Difatti proprio dal dato temporale dell’apertura ai primi i settembre, o anche agostana durante i decenni precedenti agli anni sessanta, si può evidenziare un importante fattore fra quelli che hanno condotto alla rarefazione prima ed alla scomparsa poi, della starna selvatica. E’ chiarissimo ciò che sostiene in proposito Felice Steffenino, illustre penna cinegetica piemontese. Lo scrittore, starnista, starnofilo e starnologo, nella sua raccolta di articoli “Starne ed altre cacce” riferita temporalmente ad un periodo che va dai primi anni sessanta alla metà del decennio successivo, stigmatizza la data dell’apertura alle starne bollandola ferocemente di incongruenza biologica. Senza pietà, dicevo, ma con argomentazioni inconfutabili. Ascoltiamole: “Starne d’apertura….sono il rovescio della medaglia, irriconoscibili. Goffe, irriflessive, all’apertura sono sempre state così: il resto è letteratura,
retorica……..Frutto autunnale, l’apertura estiva le è sempre stata letale….Acerba di cervello, male impiumata ha ala indebolita. Indisposta per le veloci pedinate, si sente fisicamente menomata e si disanima al primo pericolo. Ha comportamento goffo in volo e a terra…”. Steffenino prosegue l’arringa spiegando come queste brigate tendano, all’apertura, a compiere rimesse corte a causa delle ali ancora poco funzionali e come, una volta disunite e private della forza morale che il branco conferisce loro si smarriscano facilmente ed inizino a chiamare le compagne appena toccata terra, rendendosi facile preda. Sostiene che la starna è tale da ottobre in avanti, quando il cervello è maturato ed il piumaggio è forte e completo. Solo allora “torna ad essere eterna”. Termina con quello che con il senno di ora fu un vaticinio, all’epoca non capito o non accettato: “Non s’illudano i giovani; la maggior parte di ciò che si trova scritto nei libri di caccia è retorica. Certa prassi venatoria è ributtante, come le starne alla fine d’agosto. Tanta sprovvedutezza stipata in una sola data è allarmante per l’avvenire della starna….”. Come non dargli ragione, a distanza di almeno quarantacinque anni da queste affermazioni? Forse, se all’epoca fosse stata posta più attenzione alle
giuste congruità biologiche, come avveniva ed avviene nelle nazioni più avanzate, oggi saremmo qui parlare di un’apertura alle starne, differita dalla generale e rispettosa delle esigenze naturali di un selvatico che potremmo avere ancora a disposizione. Mezzo secolo prima, ai tempi dell’ “apertura alla Verna” la pressione venatoria era neanche la decima parte di quella che seguì la rinascita economica fra gli anni cinquanta e sessanta. L’apertura estiva era dunque innocua per le starne, poiché i contingenti reggevano bene l’urto ed anzi ne uscivano fortificati come da un processo di selezione naturale. Inoltre, all’epoca, per chi amava il cane da ferma, la starna costituiva, come testimoniato dallo scrittore toscano e da tanti altri come lui, il piatto forte dell’apertura, ovvero ricopriva il ruolo che il fagiano ha iniziato a svolgere dall’inizio degli anni settanta a tuttoggi. 

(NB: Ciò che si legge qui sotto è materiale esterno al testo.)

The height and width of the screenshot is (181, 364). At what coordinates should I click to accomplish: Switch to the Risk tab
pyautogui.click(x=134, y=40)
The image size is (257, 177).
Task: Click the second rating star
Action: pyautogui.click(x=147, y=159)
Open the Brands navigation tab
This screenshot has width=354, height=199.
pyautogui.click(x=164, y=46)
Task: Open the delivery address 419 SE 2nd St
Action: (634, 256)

E terminiamo come abbiamo iniziato dunque, in compagnia di Vincenzo Chianini che dopo aver enumerato le giuste caratteristiche per cacciare le starne all’apertura commenta: “I novellini, i fiacchi, i pigri, i cacciatori di parata, quelli che vanno al caffè con le scarpe di vacchetta, la cacciatora d’ultimo modello e la cartucciera lucente, si sgomentano nell’arsura desolata di queste piaggie e presto se ne vanno a sonnecchiare all’ombra di un pagliaio o di un ciglione, svegliandosi dalla sonnolenza soltanto se rintrona una coppiola. Alzano allora la testa, girano attorno l’occhio assonnato e per consolarsi esclamano – Tirano alle farfalle!…”
Le stesse farfalle a cui oggi vorremmo poter tirare anche noi.